Answer: However, things are very simple: $L_1$ (or $TV$) is the "true" distance to be used. It is not convenient for formal computation (especially with product measures, i.e. when you have iid sample of size $n$) and other distances (that are upper bounds of $L_1$) can be used.
Let me give you the details.
Development: Let us denote by
- $g_1(\alpha_0,P_1,P_0)$ the minimum type II error with type I error$\leq\alpha_0$ for $P_0$ and $P_1$ the null and the alternative.
- $g_2(t,P_1,P_0)$ the sum of the minimal possible $t$ type I + $(1-t)$ type II errors with $P_0$ and $P_1$ the null and the alternative.
These are the minimal errors you need to analyze. Equalities (not lower bounds) are given by theorem 1 below (in terms of $L_1$ distance (or TV distance if you which)). Inequalities between $L_1$ distance and other distances are given by Theorem 2 (note that to lower bound the errors you need upper bounds of $L_1$ or $TV$).

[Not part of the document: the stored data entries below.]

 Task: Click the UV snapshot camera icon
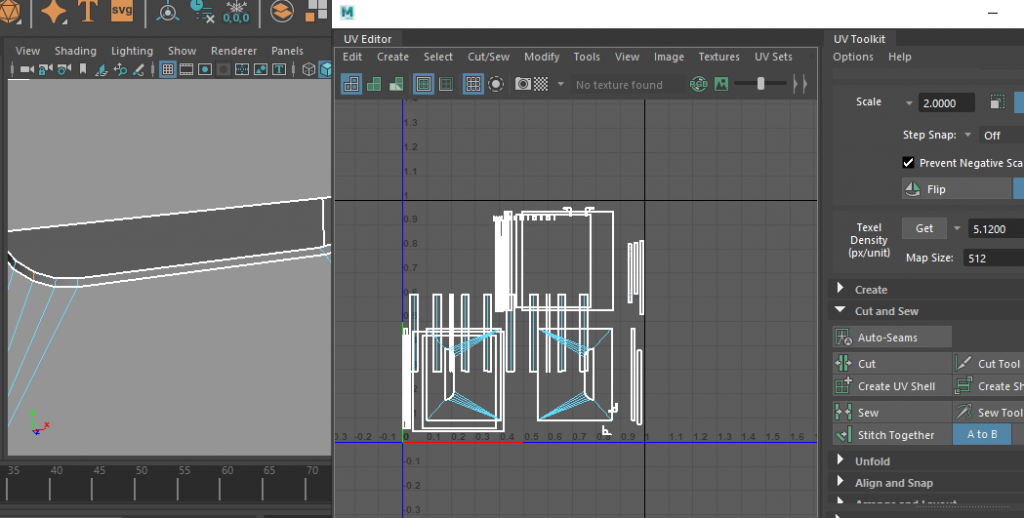(x=522, y=85)
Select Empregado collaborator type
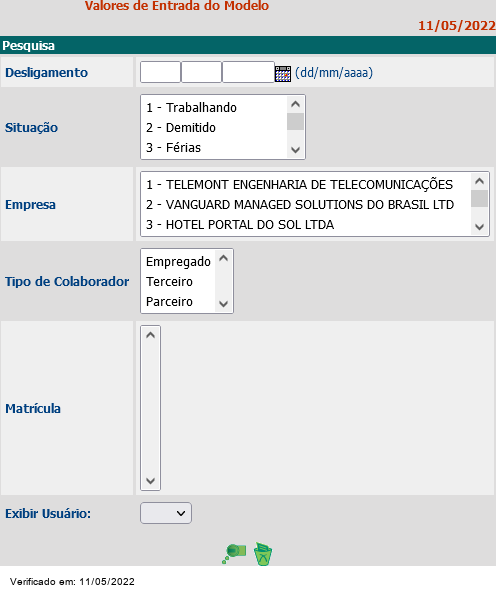This screenshot has width=496, height=596. pyautogui.click(x=178, y=262)
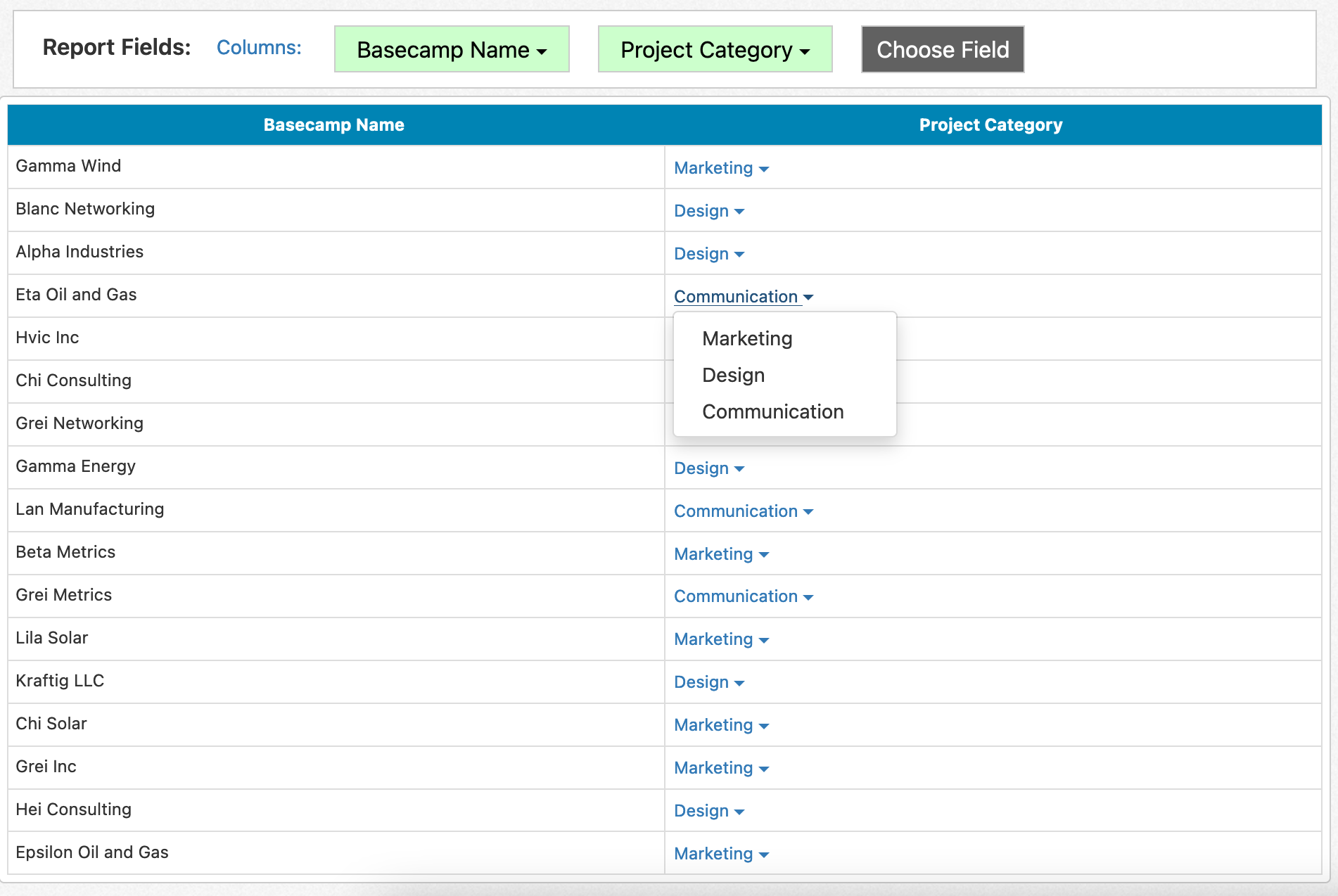Screen dimensions: 1338x896
Task: Click the Choose Field button
Action: 942,50
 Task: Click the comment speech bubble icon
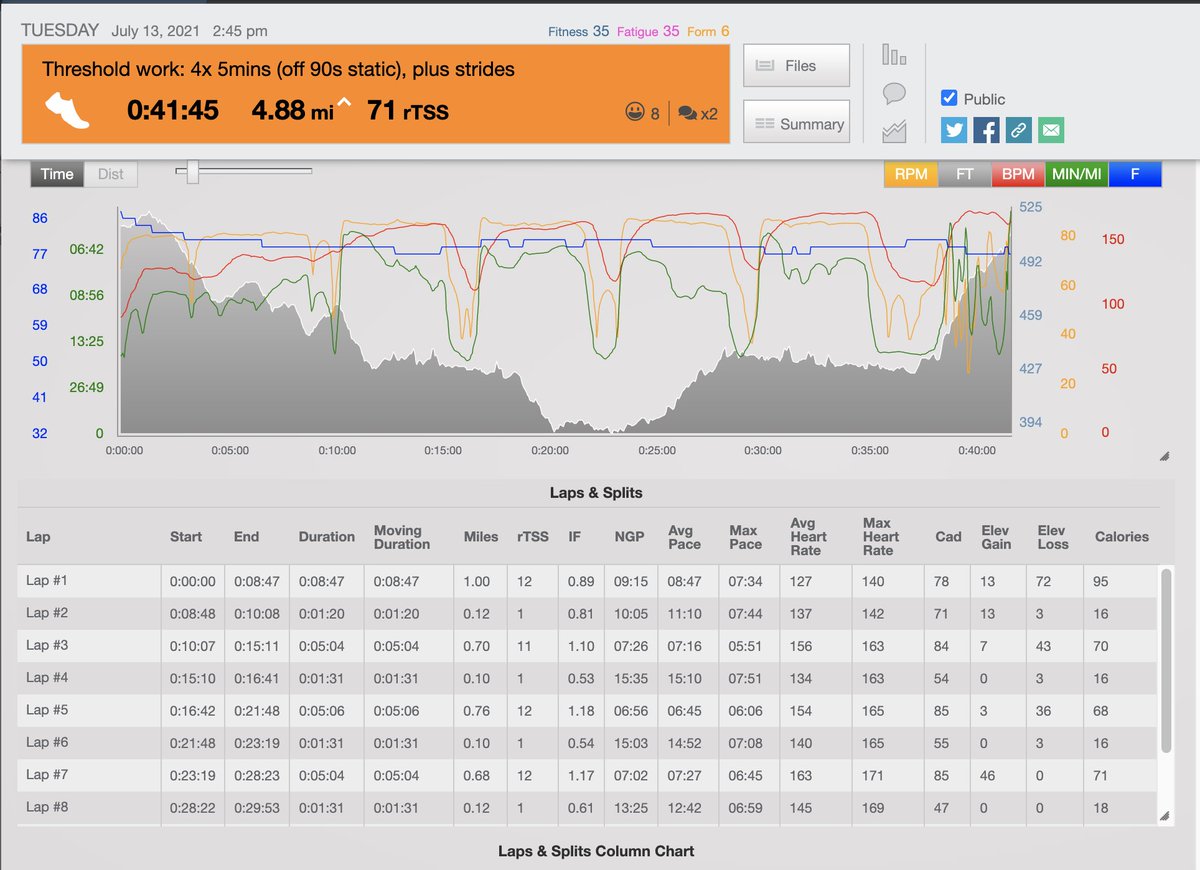coord(893,96)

Which bound to use then is a matter of convenience because $L_1$ is often more difficult to compute than Hellinger or Kullback or $\chi^2$. The main example of such a difference appears when $P_1$ and $P_0$ are product measures $P_i=p_i^{\otimes n}$ $i=0,1$ which arise in the case when you want to test $p_1$ versus $p_0$ with a size $n$ iid sample. In this case $h(P_1,P_0)$ and the others are obtained easely from $h(p_1,p_0)$ (same for $KL$ and $\chi^2$) but you can't do that with $L_1$ ...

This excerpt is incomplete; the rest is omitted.